Figure 5.

Cytoprotective signaling activity of APC/PC derivatives in established cellular assays. (A) The endothelial cell permeability in response to LPS (10 ng/mL for 4 hours) following their treatment with APC derivatives (5-100 nM for 3 hours) was quantitated by spectrophotometric measurement of the flux of Evans blue-bound albumin across functional cell monolayers as described in “Materials and methods.” (B) The same as panel A except that the activation of PC derivatives by the thrombin-W215A/E217A mutant (WE-Thr) was coupled to its barrier protective function.

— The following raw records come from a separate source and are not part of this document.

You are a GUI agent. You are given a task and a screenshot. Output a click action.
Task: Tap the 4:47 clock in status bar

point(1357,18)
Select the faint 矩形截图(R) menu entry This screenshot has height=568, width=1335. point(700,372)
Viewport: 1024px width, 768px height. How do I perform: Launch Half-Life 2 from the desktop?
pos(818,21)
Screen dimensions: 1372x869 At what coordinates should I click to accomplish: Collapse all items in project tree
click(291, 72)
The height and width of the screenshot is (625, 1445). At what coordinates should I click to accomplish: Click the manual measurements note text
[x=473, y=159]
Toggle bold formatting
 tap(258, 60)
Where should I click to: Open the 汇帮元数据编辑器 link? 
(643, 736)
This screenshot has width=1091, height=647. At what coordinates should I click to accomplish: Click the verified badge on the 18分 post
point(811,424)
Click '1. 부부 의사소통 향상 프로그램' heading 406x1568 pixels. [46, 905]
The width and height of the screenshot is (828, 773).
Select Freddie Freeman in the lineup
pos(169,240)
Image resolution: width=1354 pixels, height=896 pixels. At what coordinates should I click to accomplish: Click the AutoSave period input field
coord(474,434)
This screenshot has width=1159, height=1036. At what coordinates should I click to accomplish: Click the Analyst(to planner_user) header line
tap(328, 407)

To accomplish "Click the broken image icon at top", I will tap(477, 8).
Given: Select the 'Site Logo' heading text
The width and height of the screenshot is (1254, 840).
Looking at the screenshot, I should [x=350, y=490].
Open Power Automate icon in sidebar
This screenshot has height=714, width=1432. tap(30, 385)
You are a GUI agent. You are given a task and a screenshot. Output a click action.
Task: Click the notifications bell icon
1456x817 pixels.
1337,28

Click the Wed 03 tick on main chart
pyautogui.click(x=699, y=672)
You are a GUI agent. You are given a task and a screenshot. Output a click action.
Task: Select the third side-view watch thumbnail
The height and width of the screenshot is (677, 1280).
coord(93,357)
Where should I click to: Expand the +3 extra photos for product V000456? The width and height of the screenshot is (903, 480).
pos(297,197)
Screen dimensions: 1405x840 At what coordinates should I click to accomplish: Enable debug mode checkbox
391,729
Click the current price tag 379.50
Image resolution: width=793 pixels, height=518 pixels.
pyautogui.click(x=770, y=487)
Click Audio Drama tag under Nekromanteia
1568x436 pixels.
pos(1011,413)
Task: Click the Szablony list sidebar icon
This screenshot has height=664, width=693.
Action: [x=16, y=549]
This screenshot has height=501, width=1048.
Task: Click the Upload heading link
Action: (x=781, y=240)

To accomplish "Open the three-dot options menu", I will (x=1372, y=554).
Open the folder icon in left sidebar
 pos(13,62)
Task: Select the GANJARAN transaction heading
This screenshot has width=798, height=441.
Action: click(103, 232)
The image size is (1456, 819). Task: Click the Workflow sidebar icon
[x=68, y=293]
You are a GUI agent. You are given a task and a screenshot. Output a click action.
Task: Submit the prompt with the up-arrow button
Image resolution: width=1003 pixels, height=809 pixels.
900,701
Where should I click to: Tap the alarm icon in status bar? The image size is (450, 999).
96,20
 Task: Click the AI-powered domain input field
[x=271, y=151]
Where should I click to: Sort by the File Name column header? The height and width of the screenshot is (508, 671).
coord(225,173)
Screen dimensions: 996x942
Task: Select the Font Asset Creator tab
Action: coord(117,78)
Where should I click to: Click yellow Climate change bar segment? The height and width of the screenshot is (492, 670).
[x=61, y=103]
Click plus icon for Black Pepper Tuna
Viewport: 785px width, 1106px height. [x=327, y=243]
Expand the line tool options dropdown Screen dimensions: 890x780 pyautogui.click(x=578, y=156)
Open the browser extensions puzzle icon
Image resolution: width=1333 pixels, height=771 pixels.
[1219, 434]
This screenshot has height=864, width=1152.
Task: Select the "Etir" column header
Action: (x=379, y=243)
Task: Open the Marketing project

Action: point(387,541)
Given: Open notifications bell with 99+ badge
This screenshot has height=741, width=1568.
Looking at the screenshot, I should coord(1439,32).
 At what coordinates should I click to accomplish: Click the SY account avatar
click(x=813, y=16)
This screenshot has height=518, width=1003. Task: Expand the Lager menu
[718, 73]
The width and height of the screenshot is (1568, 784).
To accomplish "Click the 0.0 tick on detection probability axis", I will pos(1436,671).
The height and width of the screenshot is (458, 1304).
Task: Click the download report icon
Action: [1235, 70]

Endothelial cells were initially incubated with increasing concentrations of PC derivatives (0-100 nM) plus the thrombin mutant (5 nM) for 3 hours before inducing cell permeability with LPS (10 ng/mL for 4 hours). (C) The same as panel B except that the effect of cell surface WE-Thr–activated PC derivatives on NF-κB activation in response to LPS was measured by an ELISA. (D) The same as panel C except that the effect WE-Thr–activated PC derivatives on cell surface expression of intercellular adhesion molecule (ICAM)-1 (gray bars) and vascular cell adhesion molecule (VCAM)-1 (black bars) was monitored by a cell-based ELISA. (E) The same as panel C except that the adherence of THP-1 cells to LPS-stimulated endothelial cells was monitored. *P < .05 and **P < .01 in both panels. OD, optical density.